Der slowenische Marcel Proust: Lojze Kovačič (9. November 1928 - 1. Mai 2004)

Basel 1972. Der Gast aus Ljubljana will die Welt neu zum Leben erwecken, die vor 34 Jahren die seine war: das Kesselchen, mit dem er in Nachthemd und Mantel ins Milchläädeli ging, all die Gestalten und Stimmen, die in dieser Anhäufung von Häusern doch noch irgendwo zu finden sein müssten. Denn: «Wenn du dich nicht gänzlich in denjenigen versenkst, der du einmal warst, wenn du das Schreckliche aus der vergangenen Gegenwart ausschliesst, ist alles zusammengenommen einem immerzu gereizten Ungeheuer ähnlich.» Das Schreckliche - das war die Austreibung aus der Geburtsstadt, als der 10jährige 1938 mit den Eltern als unerwünschter Ausländer nach Slowenien ausreisen musste, war das Fremdsein in einer neuen Sprache, war der Krieg, der Hungertod des Vaters, die Deportation der Mutter nach Wien, die Jahre im Strafbataillon. Dann aber hat das Ungeheuer Vergangenheit Lojze Kovačič, so heisst der am 9.November 1928 in Basel geborene Slowene, zum Schreiben getrieben. 16 Bücher lang.
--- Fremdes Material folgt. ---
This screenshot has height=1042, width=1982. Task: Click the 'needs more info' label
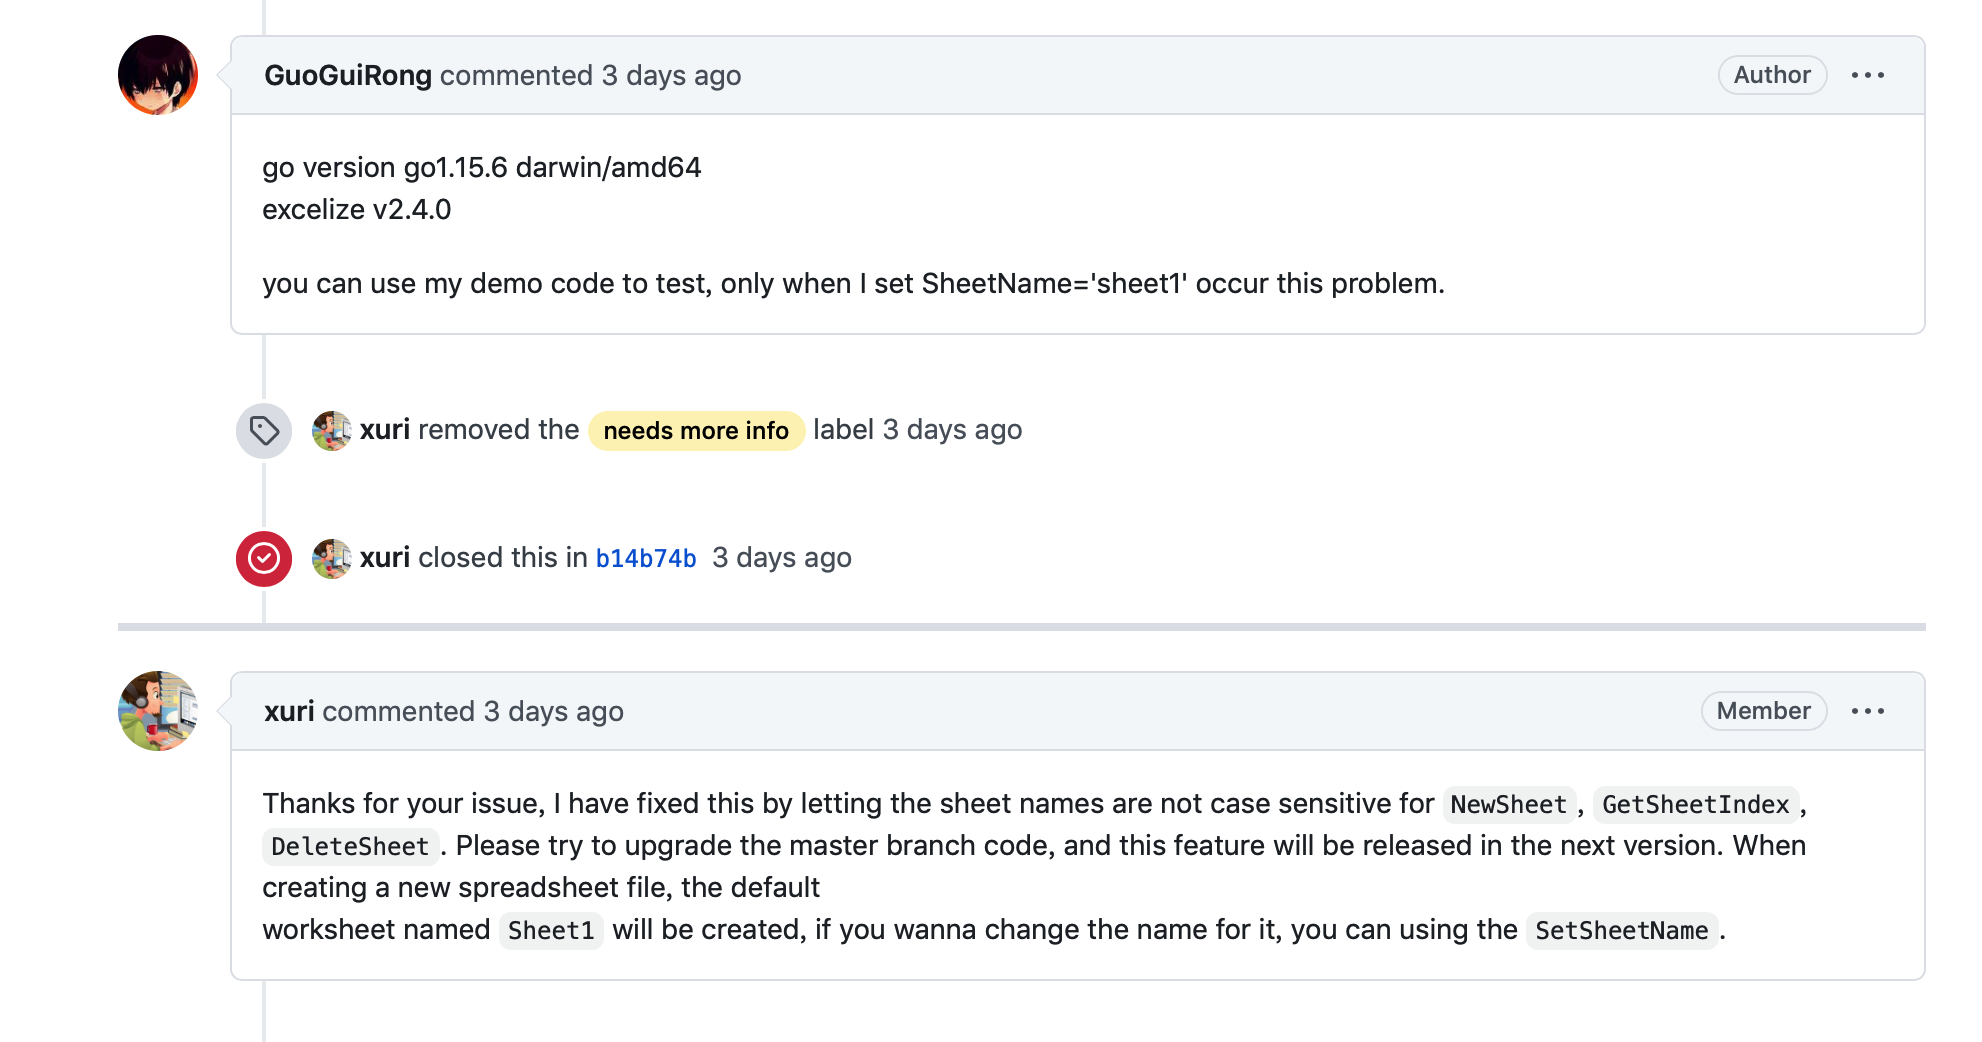pyautogui.click(x=696, y=431)
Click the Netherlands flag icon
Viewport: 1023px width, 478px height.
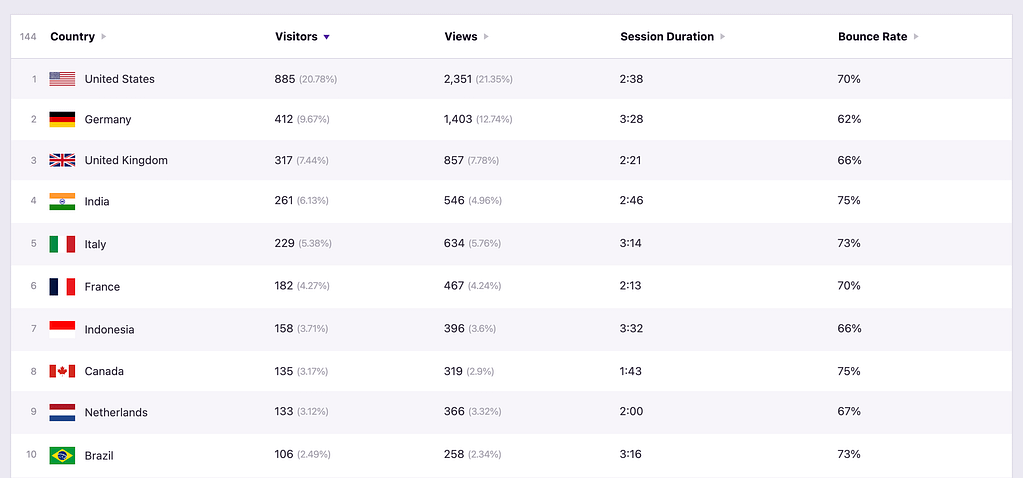coord(62,412)
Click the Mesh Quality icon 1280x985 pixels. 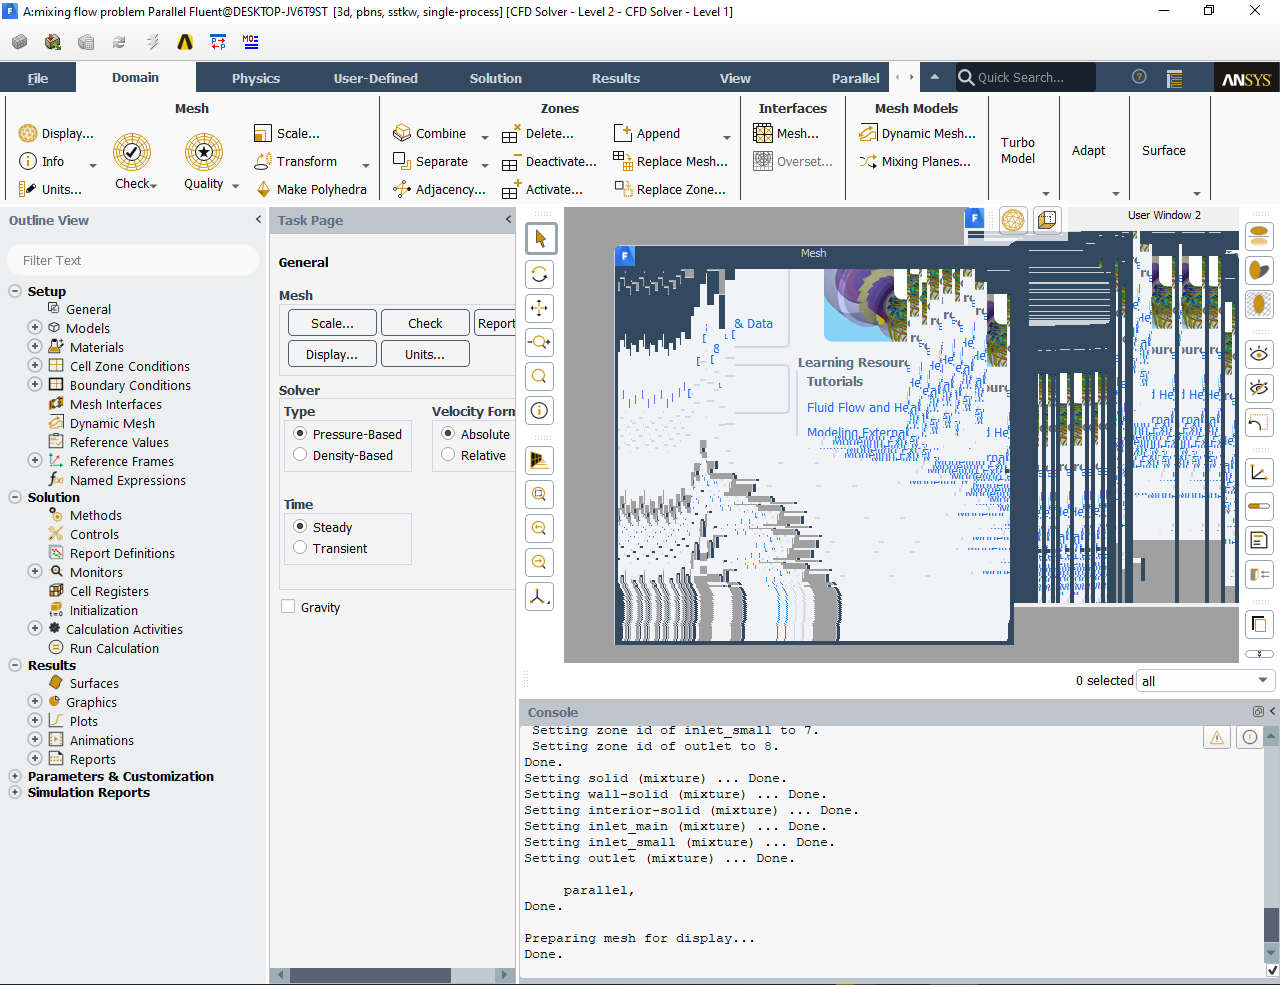[x=204, y=153]
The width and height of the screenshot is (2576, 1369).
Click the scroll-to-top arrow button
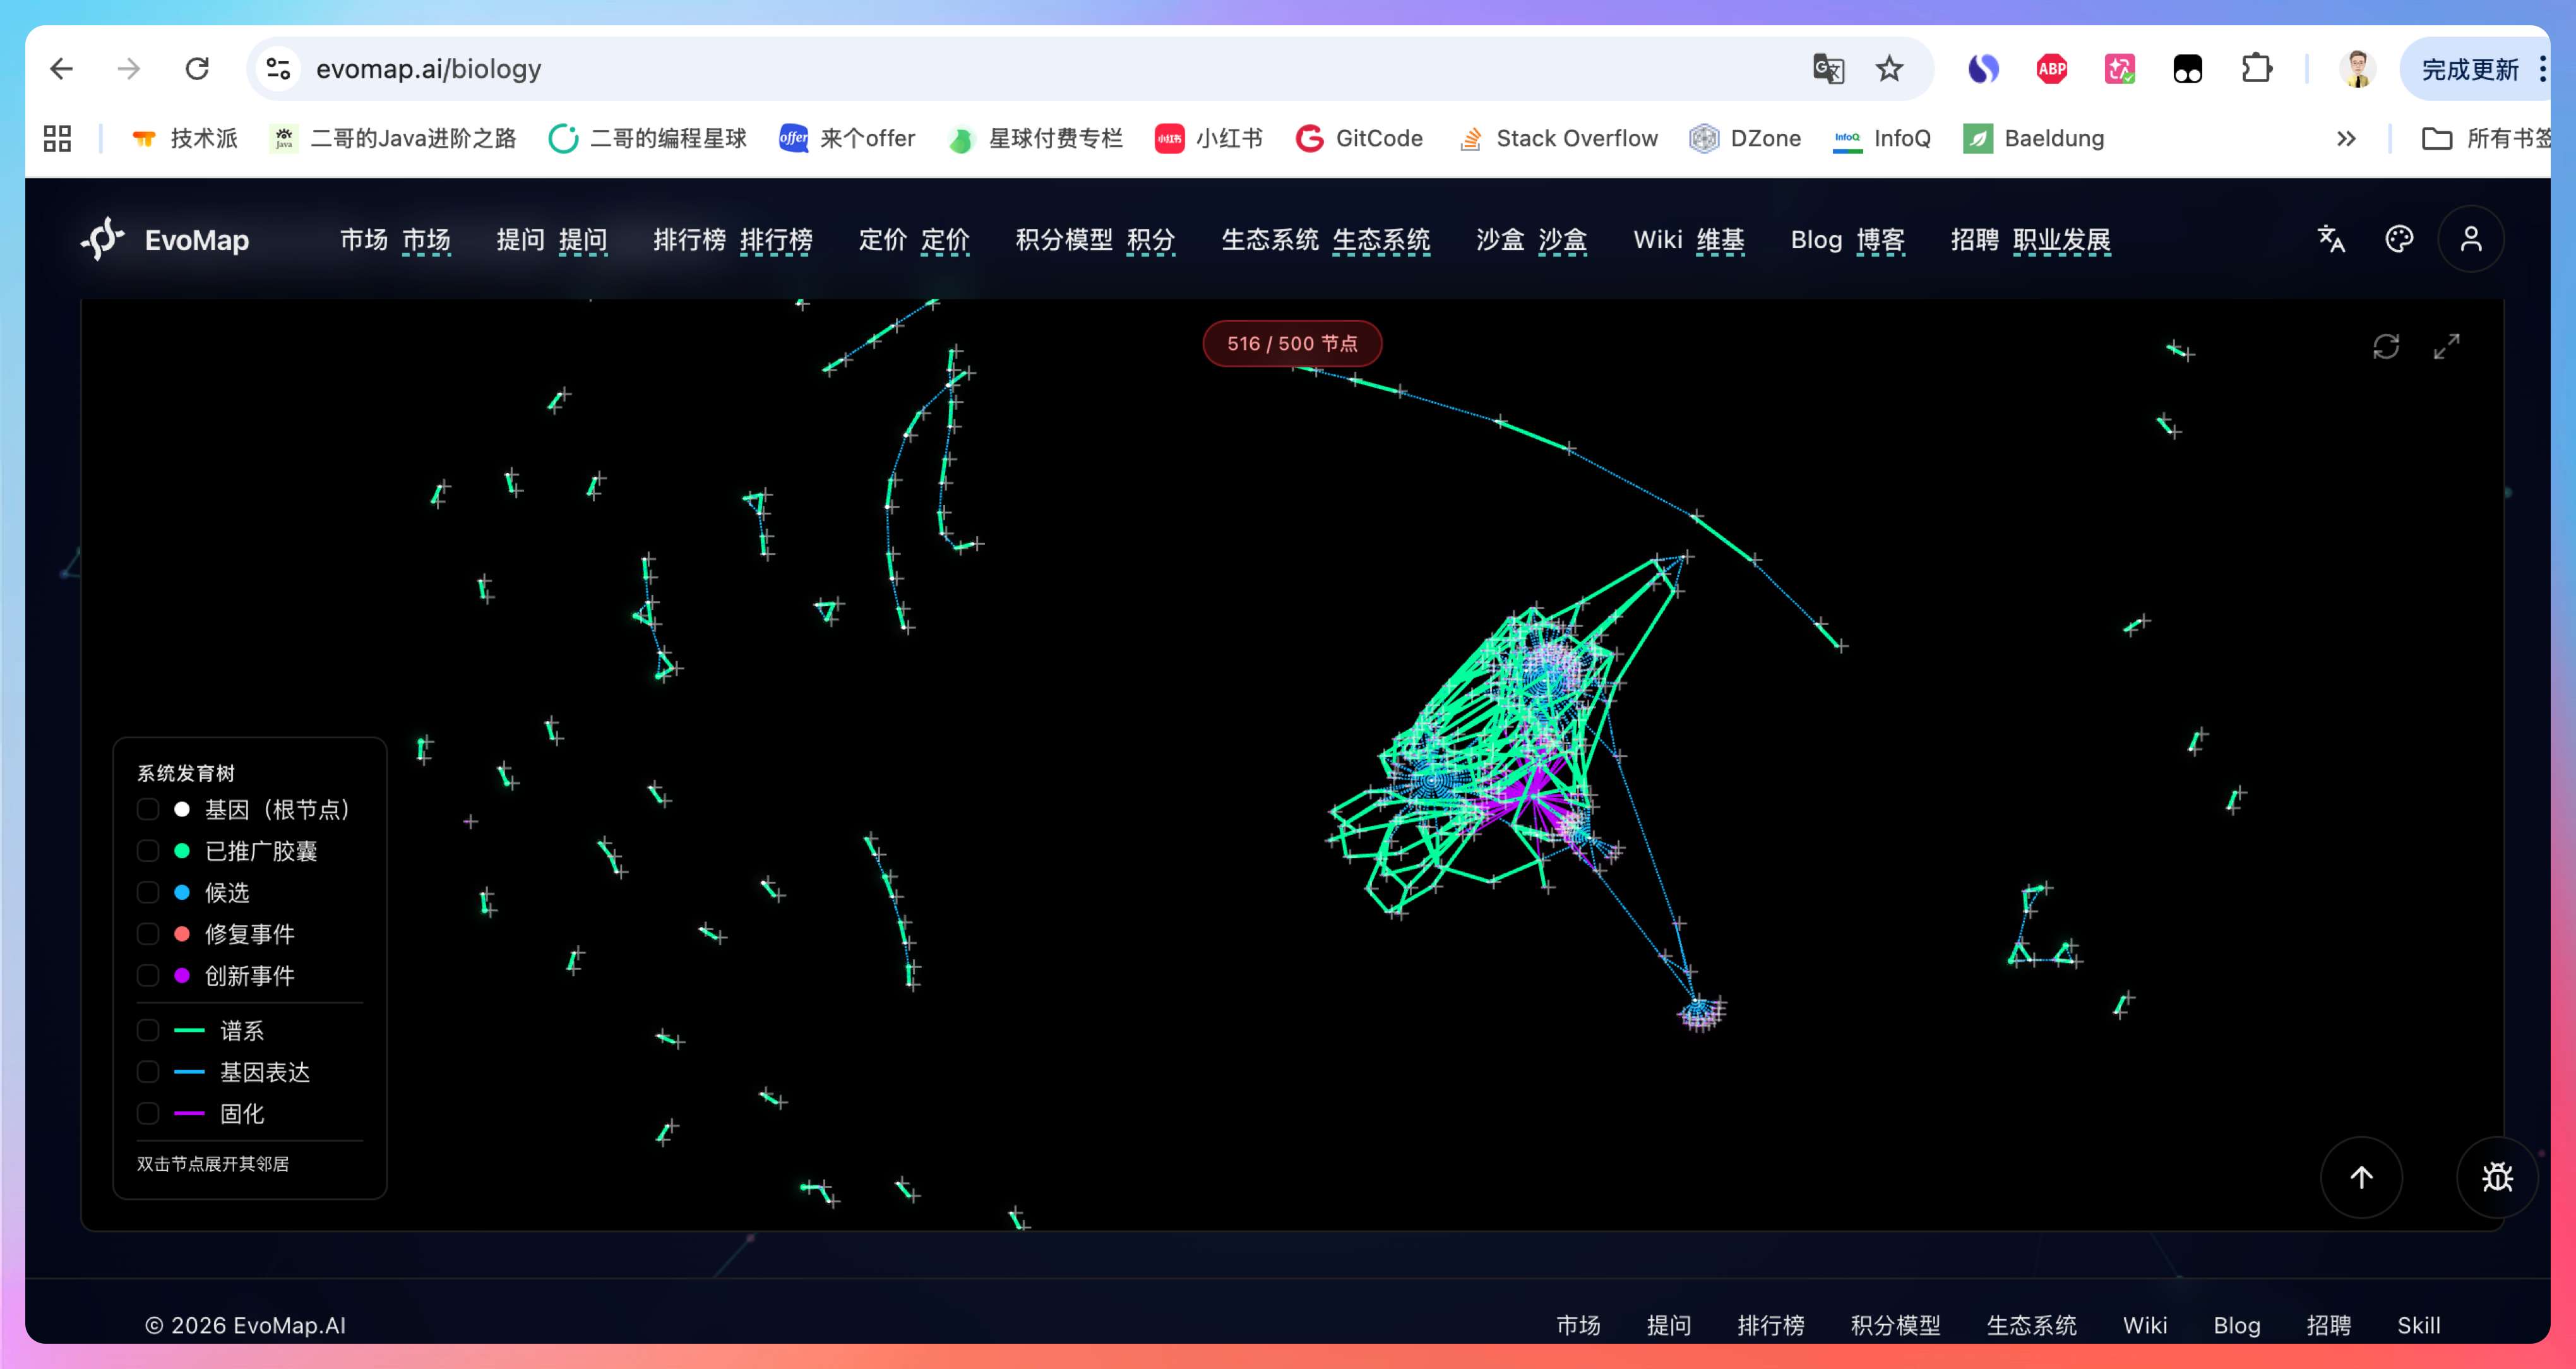pyautogui.click(x=2361, y=1177)
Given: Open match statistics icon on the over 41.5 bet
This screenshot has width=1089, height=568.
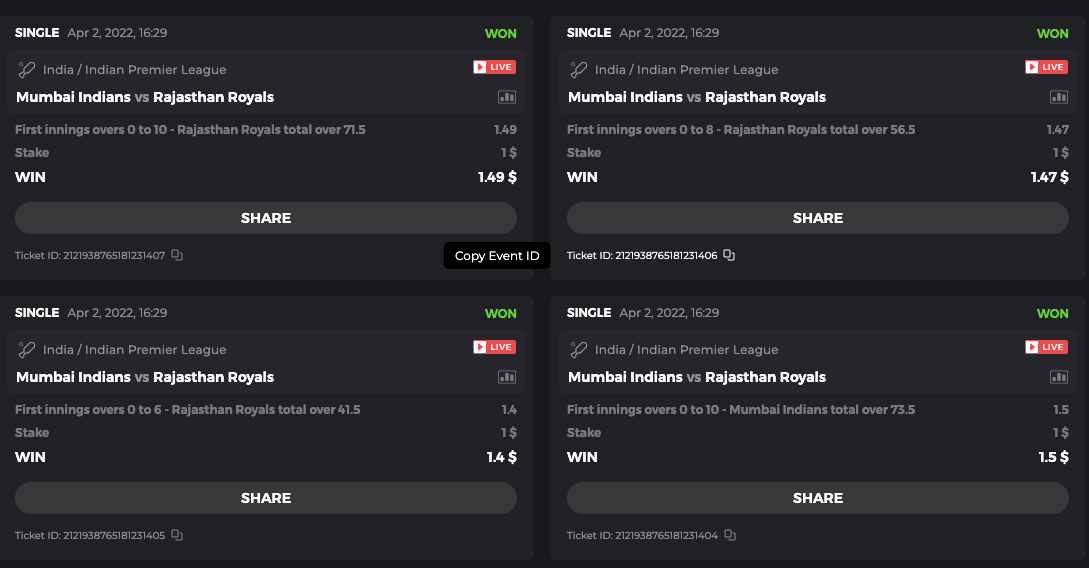Looking at the screenshot, I should (507, 377).
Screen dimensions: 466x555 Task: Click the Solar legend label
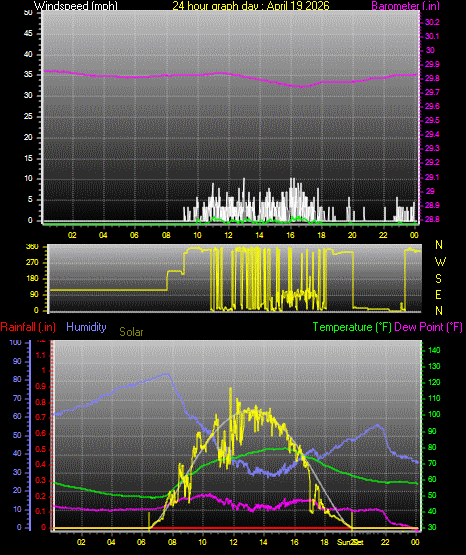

Eher konventionell wie im ersten, erst 1968 publizierten Buch «Der Tod und der Knabe» von 1945, das erzählt, wie der Vater in seinen Armen starb. Verinnerlicht, assoziativ wie im Lebensroman «Die Zugereisten» von 1985, für den man ihn zum slowenischen Proust erklärte und der 2002 als erstes Werk im Drava-Verlag auch deutsch hätte erscheinen sollen, wegen Erkrankung des Übersetzers aber erst 2004/5 in zwei Bänden herauskam. Das eingangs erwähnte Buch aber ist der Roman «Basel» von 1986, der auf unerhört drastische, fast surreale und doch authentische, mit unzähligen Dialektsätzen angereicherte Weise erzählt, wie Kovačič 1972 vollkommen fremd in seiner Geburtsstadt herumging und im Zoo, Darwin persiflierend, erkannte: «S sinn allwyyl die Schlächteschte, wo fiirigblyybe.» - Kein Wunder, dass Kovačič für Andrej Spendovs deutsche Übertragung von «Basel» trotz verzweifelter Suche bis zu seinem Tod am 1.Mai 2004 in Ljubljana keinen Schweizer Verlag fand und der Text einzig in einem e-book des Slowenischen Schriftstellerverbands von 2016 greifbar ist.